• **What you will do**
Among the lines below, a stretch begins at the one with "The width and height of the screenshot is (1568, 660)." and ends at the one with "Go to ALL PRODUCTS". Repeat that stretch exactly, ends included.

• **Items listed in a dataset**
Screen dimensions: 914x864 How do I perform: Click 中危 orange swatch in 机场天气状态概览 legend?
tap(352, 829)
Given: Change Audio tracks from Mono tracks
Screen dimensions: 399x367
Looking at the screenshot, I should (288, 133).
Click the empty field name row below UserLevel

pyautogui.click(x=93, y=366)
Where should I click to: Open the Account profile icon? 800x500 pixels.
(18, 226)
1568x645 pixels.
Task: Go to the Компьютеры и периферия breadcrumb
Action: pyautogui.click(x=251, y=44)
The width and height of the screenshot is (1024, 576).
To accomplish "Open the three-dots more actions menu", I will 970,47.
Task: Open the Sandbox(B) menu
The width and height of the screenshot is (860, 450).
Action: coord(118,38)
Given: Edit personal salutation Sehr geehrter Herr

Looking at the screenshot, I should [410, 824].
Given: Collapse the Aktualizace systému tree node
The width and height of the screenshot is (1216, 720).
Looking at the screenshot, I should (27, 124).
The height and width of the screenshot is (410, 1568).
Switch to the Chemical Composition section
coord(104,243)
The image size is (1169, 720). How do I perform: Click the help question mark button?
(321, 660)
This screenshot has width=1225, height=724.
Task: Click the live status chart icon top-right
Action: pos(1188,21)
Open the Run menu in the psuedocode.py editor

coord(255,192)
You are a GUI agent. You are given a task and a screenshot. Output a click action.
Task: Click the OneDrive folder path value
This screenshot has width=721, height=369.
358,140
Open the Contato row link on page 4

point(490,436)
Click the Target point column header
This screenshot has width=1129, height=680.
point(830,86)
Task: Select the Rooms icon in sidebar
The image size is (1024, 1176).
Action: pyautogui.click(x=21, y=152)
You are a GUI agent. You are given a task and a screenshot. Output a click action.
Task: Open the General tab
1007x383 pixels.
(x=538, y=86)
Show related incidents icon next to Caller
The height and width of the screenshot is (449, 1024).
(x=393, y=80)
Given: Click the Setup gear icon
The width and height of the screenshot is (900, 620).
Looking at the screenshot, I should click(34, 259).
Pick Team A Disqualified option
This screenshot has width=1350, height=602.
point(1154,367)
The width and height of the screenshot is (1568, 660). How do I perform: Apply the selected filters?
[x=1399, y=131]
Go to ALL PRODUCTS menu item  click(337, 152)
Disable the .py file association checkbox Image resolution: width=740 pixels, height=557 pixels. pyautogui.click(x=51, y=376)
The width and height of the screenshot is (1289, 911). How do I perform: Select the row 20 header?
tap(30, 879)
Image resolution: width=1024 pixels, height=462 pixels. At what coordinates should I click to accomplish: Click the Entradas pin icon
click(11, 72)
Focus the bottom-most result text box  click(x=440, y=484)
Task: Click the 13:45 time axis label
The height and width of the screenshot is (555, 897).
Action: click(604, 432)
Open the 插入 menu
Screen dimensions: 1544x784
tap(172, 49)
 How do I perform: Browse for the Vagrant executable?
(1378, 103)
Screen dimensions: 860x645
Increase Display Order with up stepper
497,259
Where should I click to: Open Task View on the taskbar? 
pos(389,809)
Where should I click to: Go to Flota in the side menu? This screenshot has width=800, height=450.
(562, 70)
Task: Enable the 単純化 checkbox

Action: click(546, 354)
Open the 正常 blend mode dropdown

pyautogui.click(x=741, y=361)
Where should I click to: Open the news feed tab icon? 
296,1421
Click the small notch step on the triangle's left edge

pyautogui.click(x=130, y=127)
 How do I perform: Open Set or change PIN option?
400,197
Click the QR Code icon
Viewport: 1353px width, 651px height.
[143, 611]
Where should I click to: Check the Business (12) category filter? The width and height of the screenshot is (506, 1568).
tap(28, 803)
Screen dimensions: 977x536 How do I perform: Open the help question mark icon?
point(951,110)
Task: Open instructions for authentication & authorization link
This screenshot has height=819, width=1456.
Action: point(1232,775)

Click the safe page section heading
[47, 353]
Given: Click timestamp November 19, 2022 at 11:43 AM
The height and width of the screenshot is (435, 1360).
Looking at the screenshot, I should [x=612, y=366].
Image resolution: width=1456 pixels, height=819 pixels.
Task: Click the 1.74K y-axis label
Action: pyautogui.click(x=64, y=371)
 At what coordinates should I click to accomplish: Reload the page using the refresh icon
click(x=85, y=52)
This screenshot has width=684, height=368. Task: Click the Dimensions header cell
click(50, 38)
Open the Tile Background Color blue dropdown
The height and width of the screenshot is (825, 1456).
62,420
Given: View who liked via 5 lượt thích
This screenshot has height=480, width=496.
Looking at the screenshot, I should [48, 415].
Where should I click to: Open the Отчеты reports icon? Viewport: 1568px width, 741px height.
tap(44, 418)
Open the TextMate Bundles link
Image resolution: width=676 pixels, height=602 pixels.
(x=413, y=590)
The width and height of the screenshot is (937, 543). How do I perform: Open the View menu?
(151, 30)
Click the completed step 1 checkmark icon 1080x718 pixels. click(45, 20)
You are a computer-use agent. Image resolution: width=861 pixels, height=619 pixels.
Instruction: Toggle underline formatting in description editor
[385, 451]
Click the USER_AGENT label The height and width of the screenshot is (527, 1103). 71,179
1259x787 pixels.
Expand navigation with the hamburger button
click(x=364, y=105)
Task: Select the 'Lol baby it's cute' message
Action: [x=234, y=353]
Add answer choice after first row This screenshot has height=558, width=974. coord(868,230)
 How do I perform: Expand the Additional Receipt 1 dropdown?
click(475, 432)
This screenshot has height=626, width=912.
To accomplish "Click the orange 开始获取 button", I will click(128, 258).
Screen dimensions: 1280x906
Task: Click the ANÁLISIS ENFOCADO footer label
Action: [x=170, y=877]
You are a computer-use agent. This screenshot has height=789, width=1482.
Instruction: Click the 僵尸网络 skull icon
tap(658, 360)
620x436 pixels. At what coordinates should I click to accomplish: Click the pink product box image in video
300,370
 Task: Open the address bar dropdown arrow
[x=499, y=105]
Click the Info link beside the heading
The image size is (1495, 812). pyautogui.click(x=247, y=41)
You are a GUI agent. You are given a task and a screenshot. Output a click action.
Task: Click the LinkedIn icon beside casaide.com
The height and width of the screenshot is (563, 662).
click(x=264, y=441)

• **Completed task**
The width and height of the screenshot is (1568, 660). How do I perform: Apply the selected filters?
[x=1399, y=131]
Go to ALL PRODUCTS menu item  click(337, 152)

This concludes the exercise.